Stored data entries
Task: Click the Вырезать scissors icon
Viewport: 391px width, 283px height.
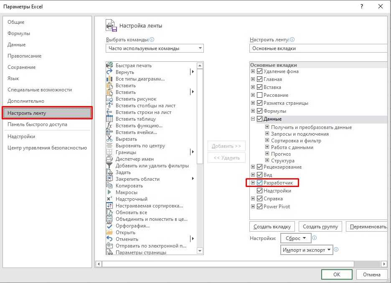Action: coord(110,139)
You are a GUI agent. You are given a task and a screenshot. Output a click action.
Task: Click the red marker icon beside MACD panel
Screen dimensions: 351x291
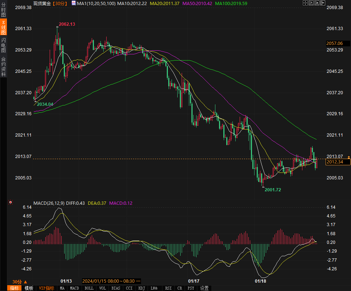click(x=11, y=202)
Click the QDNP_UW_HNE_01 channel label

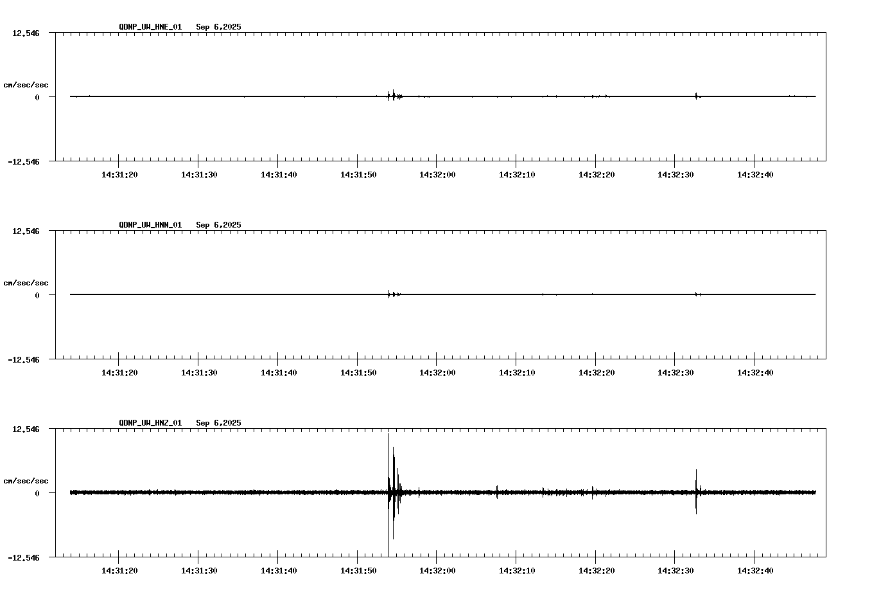coord(150,27)
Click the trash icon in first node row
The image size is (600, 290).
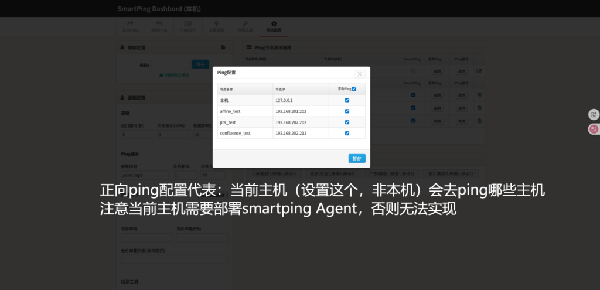[479, 95]
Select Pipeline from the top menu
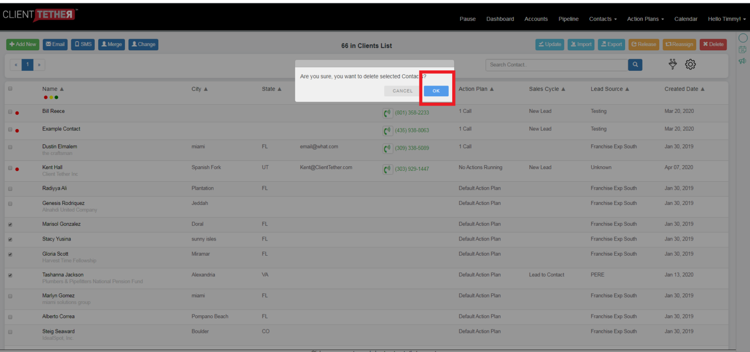 (568, 19)
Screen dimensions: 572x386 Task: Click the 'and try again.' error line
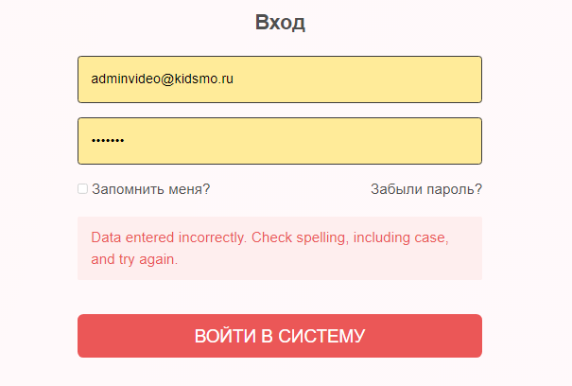pyautogui.click(x=134, y=259)
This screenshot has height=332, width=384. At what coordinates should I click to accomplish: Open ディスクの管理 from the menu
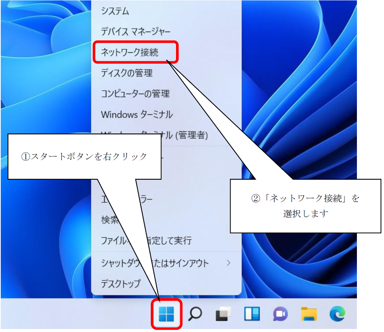point(127,73)
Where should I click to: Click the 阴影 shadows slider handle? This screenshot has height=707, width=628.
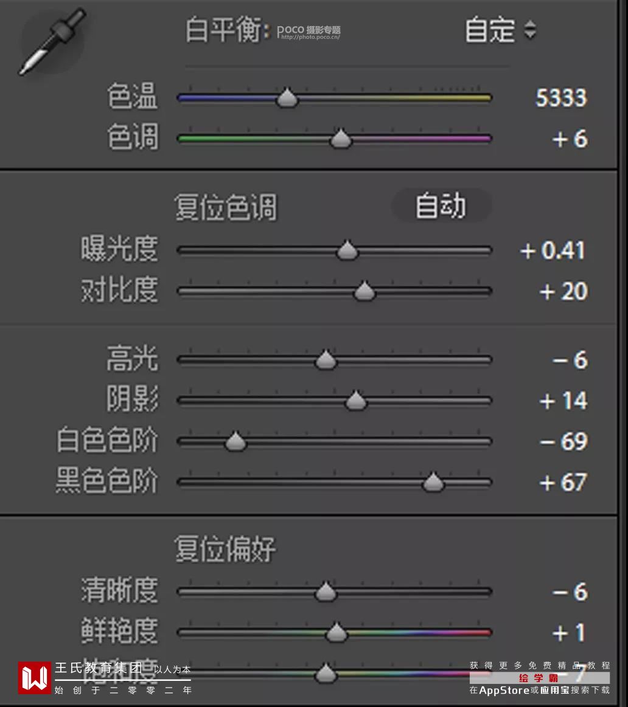356,401
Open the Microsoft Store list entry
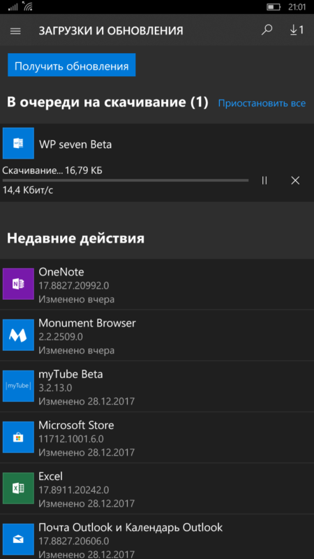 click(157, 437)

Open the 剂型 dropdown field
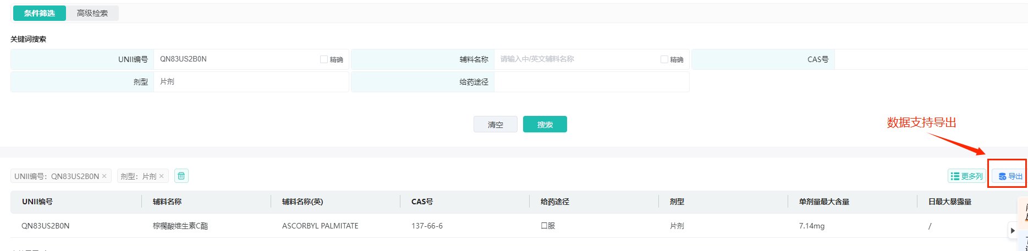click(251, 82)
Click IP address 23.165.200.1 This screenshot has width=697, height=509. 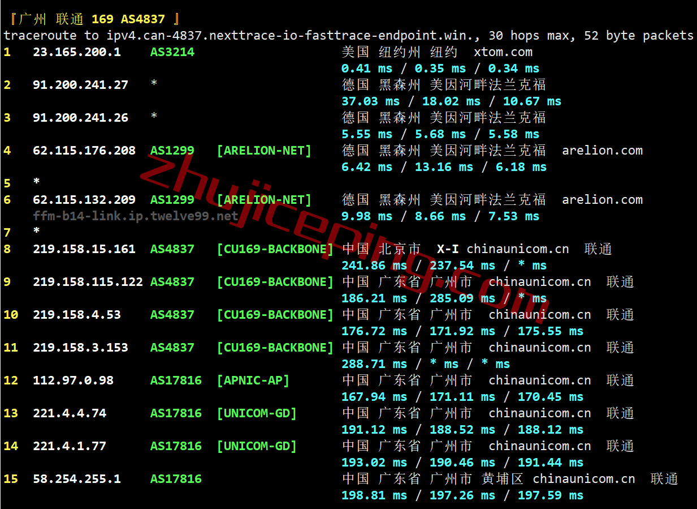click(76, 52)
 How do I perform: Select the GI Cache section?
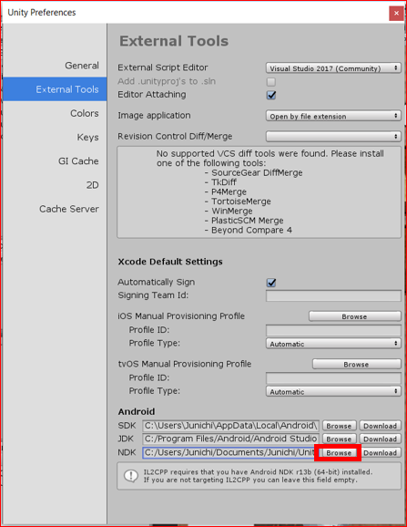click(78, 161)
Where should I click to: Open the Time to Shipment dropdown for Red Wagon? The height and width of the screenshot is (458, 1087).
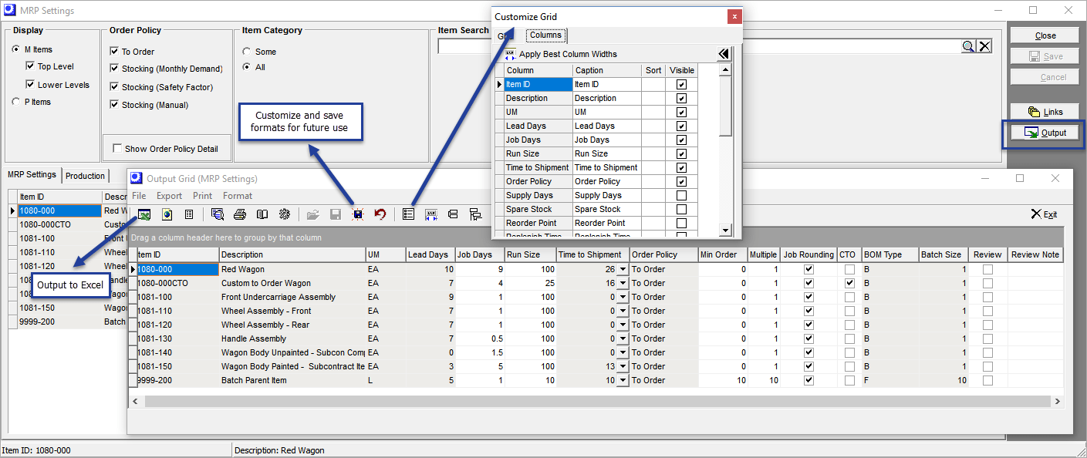pyautogui.click(x=622, y=268)

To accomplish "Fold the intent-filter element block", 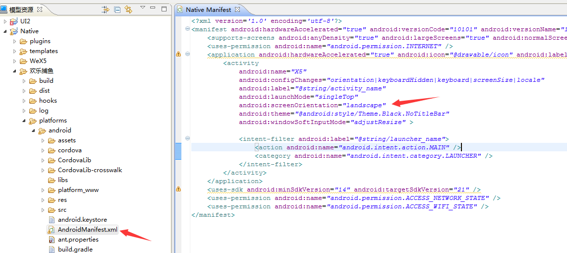I will point(187,138).
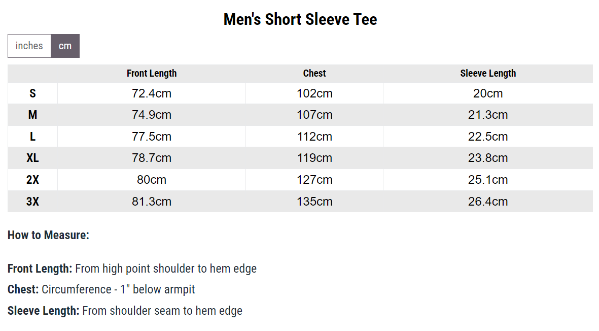This screenshot has width=599, height=331.
Task: Click the 72.4cm front length cell
Action: 152,93
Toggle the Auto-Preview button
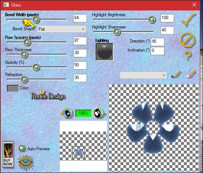Viewport: 203px width, 173px height. click(22, 148)
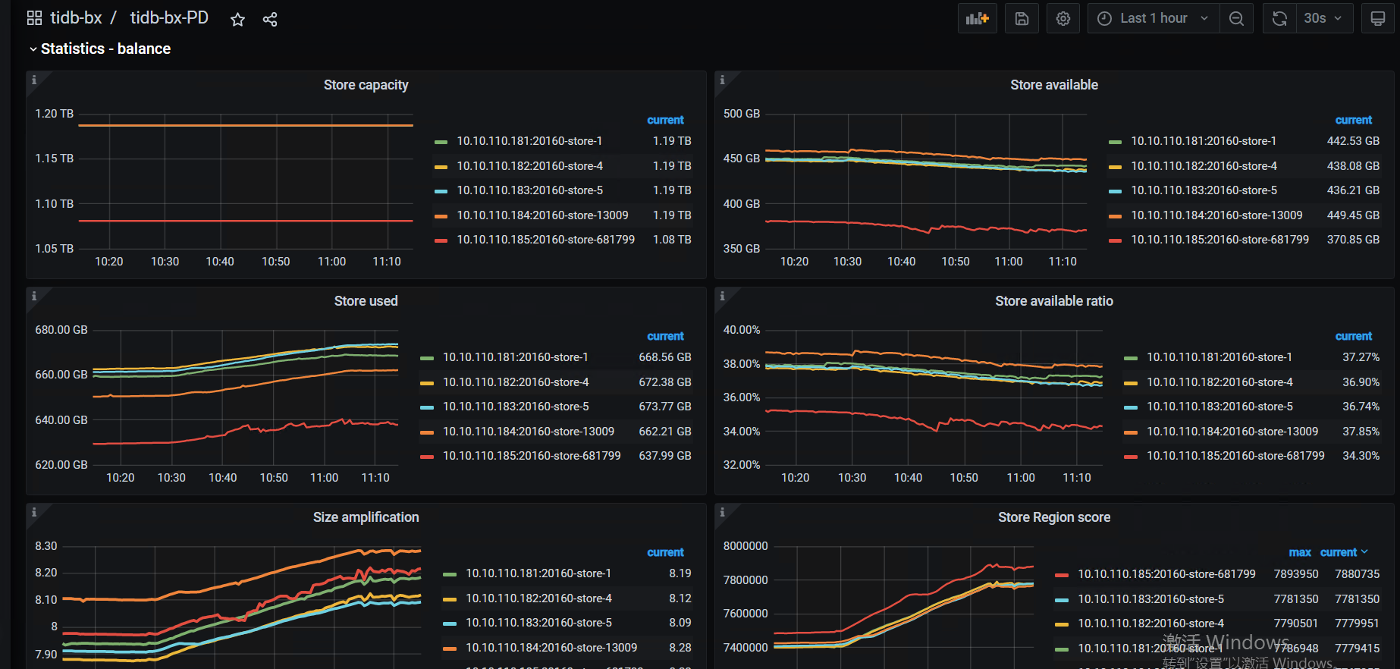This screenshot has height=669, width=1400.
Task: Open dashboard settings gear
Action: click(1063, 18)
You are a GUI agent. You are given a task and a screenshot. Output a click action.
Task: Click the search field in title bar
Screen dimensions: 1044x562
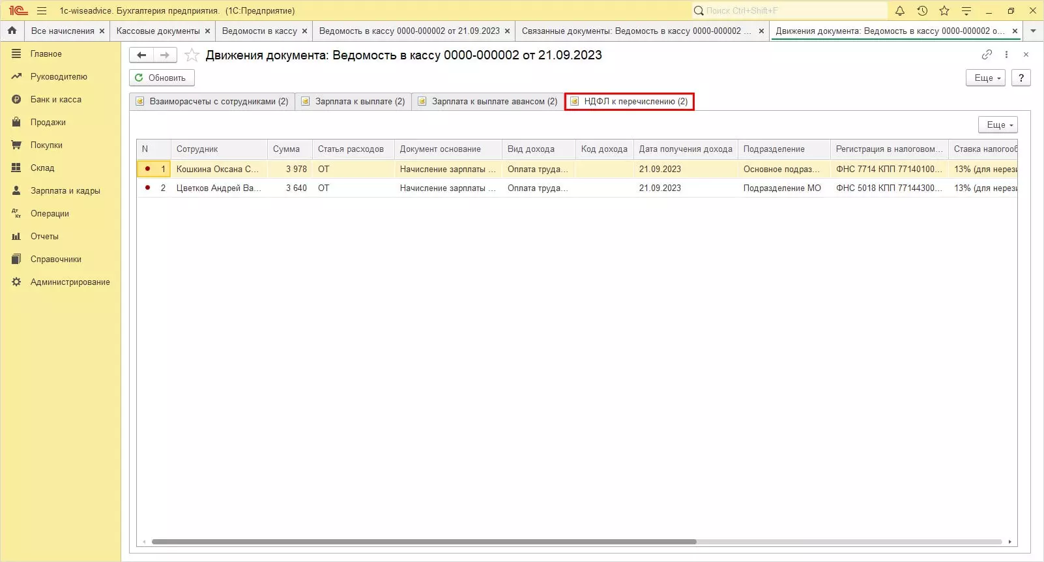[x=789, y=10]
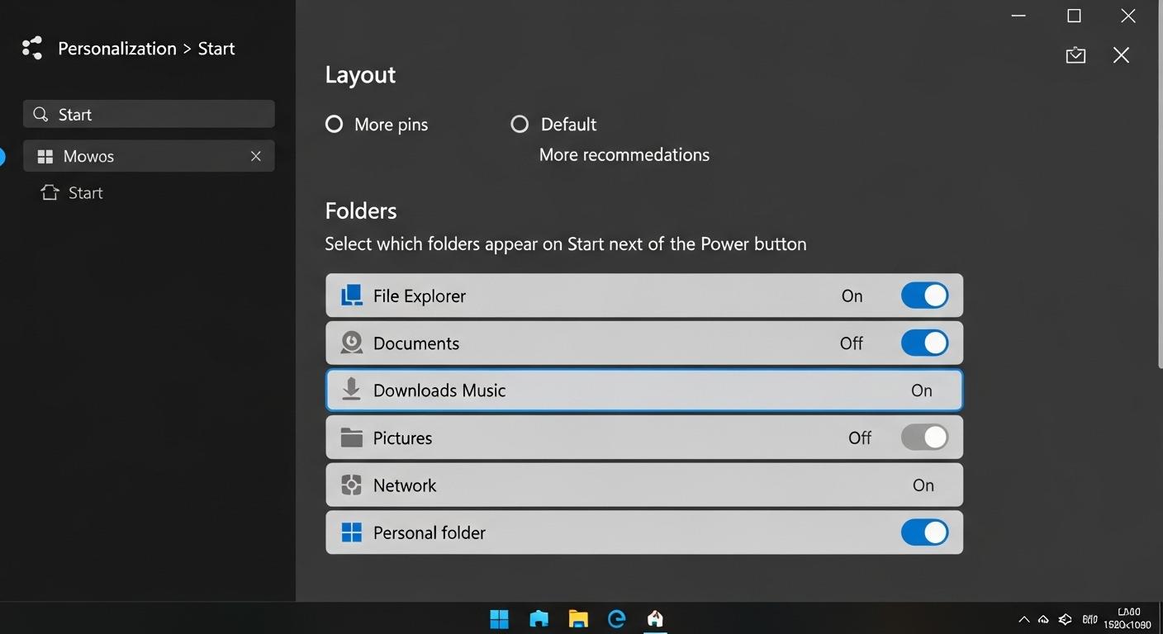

* _Your objective_
Repeat exactly the lines from the one containing "Toggle the Auto-Preview button" to the last line of the data above, both included, and write no pictures into the copy.

* _Task output_
Toggle the Auto-Preview button
Viewport: 203px width, 173px height. click(22, 148)
This screenshot has height=669, width=1400.
Task: Open dashboard settings gear
Action: click(1063, 18)
You are a GUI agent. You are given a task and a screenshot. Output a click action.
Task: Click the search field in title bar
Screen dimensions: 1044x562
[x=789, y=10]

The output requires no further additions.